É como uma conta de matemática básica, onde 2+2=4. Porém, a operação aritmética feita beneficia muitas outras pessoas e assegura a população de diversos problemas, como elenca o especialista da UFMS: 

  • Prejudica a saúde, segurança e bem-estar da população;
  • Aumento das internações por DDA;
  • Perda de produtividade, consequentemente diminuição da participação social e econômica do cidadão; 
  • Desfavorecimento da biodiversidade; 
  • Qualidade da água comprometida.

A água sempre foi usada como palavra de vida ou algo que traz vida. Diante dos dados, entrevistas e histórias, fica um pouco mais claro outro sentido da água na vida de muitos, a de manutenção. Sem acesso a um sistema hídrico de qualidade, populações estariam expostas ainda mais à condições degradantes de saúde pública, econômica e social, de acordo com a análise de Ariel. 

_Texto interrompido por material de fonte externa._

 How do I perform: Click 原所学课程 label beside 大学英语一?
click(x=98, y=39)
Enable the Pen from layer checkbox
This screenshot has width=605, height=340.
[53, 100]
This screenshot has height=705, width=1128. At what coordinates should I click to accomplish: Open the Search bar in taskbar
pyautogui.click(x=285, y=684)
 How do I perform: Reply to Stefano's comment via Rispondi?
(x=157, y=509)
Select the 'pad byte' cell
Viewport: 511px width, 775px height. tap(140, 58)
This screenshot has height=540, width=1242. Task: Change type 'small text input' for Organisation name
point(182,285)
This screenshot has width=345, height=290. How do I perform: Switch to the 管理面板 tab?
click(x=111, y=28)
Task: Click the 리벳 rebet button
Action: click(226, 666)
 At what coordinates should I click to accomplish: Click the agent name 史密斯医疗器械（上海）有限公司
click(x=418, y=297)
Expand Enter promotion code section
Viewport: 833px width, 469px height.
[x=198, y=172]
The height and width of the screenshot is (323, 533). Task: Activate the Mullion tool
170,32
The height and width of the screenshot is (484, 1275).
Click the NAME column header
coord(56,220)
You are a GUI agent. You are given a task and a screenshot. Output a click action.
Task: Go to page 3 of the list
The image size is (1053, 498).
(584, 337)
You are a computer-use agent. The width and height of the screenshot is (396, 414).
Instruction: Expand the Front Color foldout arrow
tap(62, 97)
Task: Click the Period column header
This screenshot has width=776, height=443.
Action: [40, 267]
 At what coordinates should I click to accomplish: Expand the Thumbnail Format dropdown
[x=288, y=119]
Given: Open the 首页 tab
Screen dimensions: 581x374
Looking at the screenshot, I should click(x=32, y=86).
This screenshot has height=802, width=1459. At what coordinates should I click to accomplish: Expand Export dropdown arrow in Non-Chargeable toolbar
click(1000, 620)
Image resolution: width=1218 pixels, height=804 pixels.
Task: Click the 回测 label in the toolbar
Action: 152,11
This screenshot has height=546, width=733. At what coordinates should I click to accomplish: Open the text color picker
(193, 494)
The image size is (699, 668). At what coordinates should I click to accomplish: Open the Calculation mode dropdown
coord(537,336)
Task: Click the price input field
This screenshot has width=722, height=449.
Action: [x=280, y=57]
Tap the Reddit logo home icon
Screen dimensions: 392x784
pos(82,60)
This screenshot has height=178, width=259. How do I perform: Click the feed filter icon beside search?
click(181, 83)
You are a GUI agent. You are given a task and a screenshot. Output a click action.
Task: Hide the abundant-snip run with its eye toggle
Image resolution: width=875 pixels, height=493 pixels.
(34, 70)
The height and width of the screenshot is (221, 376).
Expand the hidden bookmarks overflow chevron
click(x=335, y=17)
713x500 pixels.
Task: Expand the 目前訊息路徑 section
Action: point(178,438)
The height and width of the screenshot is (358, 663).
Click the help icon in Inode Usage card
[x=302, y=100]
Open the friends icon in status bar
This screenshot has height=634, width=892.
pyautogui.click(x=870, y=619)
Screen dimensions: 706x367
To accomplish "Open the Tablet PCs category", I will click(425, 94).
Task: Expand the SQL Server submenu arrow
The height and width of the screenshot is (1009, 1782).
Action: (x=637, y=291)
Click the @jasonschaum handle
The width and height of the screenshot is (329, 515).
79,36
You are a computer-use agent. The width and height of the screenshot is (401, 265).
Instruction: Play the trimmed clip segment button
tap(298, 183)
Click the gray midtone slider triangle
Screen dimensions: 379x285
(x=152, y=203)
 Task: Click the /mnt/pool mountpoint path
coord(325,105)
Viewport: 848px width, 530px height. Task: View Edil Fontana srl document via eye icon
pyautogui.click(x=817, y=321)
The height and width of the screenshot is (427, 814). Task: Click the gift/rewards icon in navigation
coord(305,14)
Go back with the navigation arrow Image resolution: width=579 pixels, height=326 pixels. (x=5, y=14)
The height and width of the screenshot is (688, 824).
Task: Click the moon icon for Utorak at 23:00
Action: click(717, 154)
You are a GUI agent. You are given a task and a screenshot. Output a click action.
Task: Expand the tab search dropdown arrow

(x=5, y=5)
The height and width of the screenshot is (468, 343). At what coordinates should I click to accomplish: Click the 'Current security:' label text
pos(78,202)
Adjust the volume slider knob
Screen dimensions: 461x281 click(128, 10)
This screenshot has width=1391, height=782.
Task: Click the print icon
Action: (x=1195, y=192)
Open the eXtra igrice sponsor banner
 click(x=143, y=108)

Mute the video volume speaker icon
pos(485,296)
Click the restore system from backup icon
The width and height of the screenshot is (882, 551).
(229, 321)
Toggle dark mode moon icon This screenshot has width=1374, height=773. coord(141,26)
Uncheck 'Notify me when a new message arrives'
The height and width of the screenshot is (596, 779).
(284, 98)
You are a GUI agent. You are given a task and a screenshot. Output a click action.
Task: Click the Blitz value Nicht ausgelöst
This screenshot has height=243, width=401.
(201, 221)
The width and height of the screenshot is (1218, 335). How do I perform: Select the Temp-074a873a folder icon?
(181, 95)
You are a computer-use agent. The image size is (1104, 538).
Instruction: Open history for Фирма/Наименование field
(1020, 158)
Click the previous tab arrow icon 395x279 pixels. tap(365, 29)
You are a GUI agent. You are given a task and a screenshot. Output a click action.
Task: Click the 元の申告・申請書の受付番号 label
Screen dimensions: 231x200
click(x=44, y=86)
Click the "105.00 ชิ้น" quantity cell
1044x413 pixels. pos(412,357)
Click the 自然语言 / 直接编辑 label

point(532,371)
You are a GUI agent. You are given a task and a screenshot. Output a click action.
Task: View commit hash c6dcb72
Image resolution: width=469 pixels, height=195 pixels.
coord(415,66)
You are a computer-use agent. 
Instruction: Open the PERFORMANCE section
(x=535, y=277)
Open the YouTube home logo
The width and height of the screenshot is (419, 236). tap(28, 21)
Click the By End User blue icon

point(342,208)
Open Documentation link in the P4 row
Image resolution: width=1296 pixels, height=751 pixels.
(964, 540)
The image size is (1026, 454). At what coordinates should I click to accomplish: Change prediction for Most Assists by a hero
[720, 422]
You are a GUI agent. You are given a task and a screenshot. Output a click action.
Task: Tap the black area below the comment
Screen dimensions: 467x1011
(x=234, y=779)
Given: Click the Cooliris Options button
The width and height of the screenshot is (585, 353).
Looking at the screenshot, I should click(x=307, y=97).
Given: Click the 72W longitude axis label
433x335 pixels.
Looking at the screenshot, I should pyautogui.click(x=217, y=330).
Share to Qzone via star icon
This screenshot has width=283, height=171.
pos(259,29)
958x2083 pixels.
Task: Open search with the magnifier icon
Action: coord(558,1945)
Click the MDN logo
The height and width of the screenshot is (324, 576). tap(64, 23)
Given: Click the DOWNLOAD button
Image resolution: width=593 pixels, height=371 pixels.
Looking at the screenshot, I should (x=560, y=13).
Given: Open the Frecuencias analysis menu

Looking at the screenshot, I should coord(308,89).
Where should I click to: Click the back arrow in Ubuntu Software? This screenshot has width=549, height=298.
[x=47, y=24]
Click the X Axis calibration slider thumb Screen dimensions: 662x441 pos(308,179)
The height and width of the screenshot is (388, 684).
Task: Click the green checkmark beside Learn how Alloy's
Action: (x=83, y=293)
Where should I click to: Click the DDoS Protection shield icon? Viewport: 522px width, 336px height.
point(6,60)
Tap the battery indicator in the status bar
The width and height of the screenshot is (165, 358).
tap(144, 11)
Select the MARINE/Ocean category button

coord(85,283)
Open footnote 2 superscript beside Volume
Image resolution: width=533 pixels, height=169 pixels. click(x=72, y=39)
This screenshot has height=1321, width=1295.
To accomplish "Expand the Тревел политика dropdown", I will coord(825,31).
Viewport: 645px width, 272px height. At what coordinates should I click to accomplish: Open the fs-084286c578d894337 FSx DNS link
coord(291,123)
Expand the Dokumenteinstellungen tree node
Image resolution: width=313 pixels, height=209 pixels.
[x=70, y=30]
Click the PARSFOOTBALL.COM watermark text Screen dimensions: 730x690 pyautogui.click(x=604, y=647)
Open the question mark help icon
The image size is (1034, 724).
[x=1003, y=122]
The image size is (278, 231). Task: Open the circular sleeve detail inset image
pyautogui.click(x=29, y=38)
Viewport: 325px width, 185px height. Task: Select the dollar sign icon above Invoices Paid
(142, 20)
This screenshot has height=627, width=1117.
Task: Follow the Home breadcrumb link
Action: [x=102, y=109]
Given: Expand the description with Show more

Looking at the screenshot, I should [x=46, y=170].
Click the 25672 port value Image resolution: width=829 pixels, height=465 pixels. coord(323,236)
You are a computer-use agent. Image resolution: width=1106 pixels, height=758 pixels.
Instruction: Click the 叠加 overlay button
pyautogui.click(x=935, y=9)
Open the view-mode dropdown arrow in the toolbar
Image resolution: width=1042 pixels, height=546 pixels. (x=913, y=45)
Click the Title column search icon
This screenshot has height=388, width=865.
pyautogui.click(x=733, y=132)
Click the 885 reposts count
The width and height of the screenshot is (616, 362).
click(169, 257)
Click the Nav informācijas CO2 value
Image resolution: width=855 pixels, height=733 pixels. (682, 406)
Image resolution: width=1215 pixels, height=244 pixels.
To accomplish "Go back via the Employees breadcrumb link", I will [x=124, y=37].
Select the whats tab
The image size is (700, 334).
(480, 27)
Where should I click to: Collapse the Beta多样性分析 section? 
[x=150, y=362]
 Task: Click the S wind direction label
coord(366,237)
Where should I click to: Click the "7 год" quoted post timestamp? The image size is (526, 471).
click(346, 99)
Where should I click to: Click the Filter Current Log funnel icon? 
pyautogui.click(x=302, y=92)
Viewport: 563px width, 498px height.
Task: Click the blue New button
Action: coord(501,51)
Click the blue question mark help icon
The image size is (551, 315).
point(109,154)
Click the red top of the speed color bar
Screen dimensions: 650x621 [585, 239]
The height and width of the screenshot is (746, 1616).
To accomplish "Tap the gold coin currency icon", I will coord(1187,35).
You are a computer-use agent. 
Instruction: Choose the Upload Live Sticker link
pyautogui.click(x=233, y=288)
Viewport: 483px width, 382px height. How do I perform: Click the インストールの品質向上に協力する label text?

“As comunidades, bairros, vilas, núcleos habitacionais que ainda não têm esses sistemas ou serviços públicos – que são de seu direito – como é o serviço de esgotamento sanitário, acesso à água potável, realmente são bem mais vulneráveis e podem apresentar uma maior porcentagem de casos, tanto de internações por doenças diarreicas, ou por outras doenças de pele. A dignidade habitacional é muito importante neste caso, porque não basta ter um teto para morar, é necessário que outros serviços básicos, como a água sejam assegurados à população. Os direitos devem estar garantidos, assim como a coleta regular dos resíduos ou do lixo e também os sistemas de manejo das águas pluviais para evitar as inundações”. 

As políticas públicas são um conjunto de medidas que os governos adotam para garantir a integridade de direitos da sociedade. Na Homex, alguns passos já foram dados durante uma longa trajetória. Quanto ao sistema hídrico de Campo Grande, o marco do saneamento, aprovado em 2020, trouxe diretrizes para que as cidades do Brasil desenvolvessem ações práticas para a população no tema proposto. 

O gerente de Meio Ambiente e Qualidade da Águas Guariroba, Fernando Garayo, comenta que as metas do “marco” foram fixadas para 2033. Porém, “a meta do marco do saneamento, que é universalizar o acesso ao esgotamento sanitário até 2033, já foi atingida com nove anos de antecedência” em Campo Grande, como afirmou o representante da concessionária. 

Em 2024 foram implantados 190 km  de rede de esgoto em Campo Grande. Segundo a Águas Guariroba, a universalização do sistema chegou aos bairros do Coophavila 2, Seminário e as comunidades Tia Eva e Homex em 2024. Até o fim do ano, a promessa é entregar as obras nas regiões do São Conrado e Caiobá.

“Esse avanço da rede de esgoto transforma a vida das famílias em diversos pontos. Leva dignidade e saúde, pois eles deixam de utilizar fossas sépticas, o que também gera uma economia, sem a necessidade de contratarem uma limpeza dessas fossas. Leva desenvolvimento para a região, com os imóveis se valorizando mais com a infraestrutura do bairro completa. É uma transformação completa”, explica o diretor-presidente da Águas Guariroba, Gabriel Buim.

Os especialistas ouvidos garantem que a conexão do esgoto e o acesso à água tratada são o combo essencial para a mitigação de uma série de doenças. Com a universalização cada vez mais próxima, o ciclo do resíduo também deixa de ser uma preocupação, deixando os riscos ao solo, à população e ao meio ambiente quase que extintos. 

A Homex é um exemplo de uma cidade em transformação. O Leo e a pastora Célia são apenas dois retratos de pessoas que escolheram Campo Grande para viver, ter um lar digno. O que antes era um sonho, passa a se concretizar, mesmo que em passos lentos, com muito suor. 

“Eu me vejo renascida. Eu me vejo realizada em muitas coisas. Muitos diziam que não ia dar certo. Eu vi muita coisa. Hoje, eu estou bem, sou feliz em morar aqui. Me sinto bem em morar aqui. Não vejo uma favela. Eu vejo um bairro estruturado. Um lar”.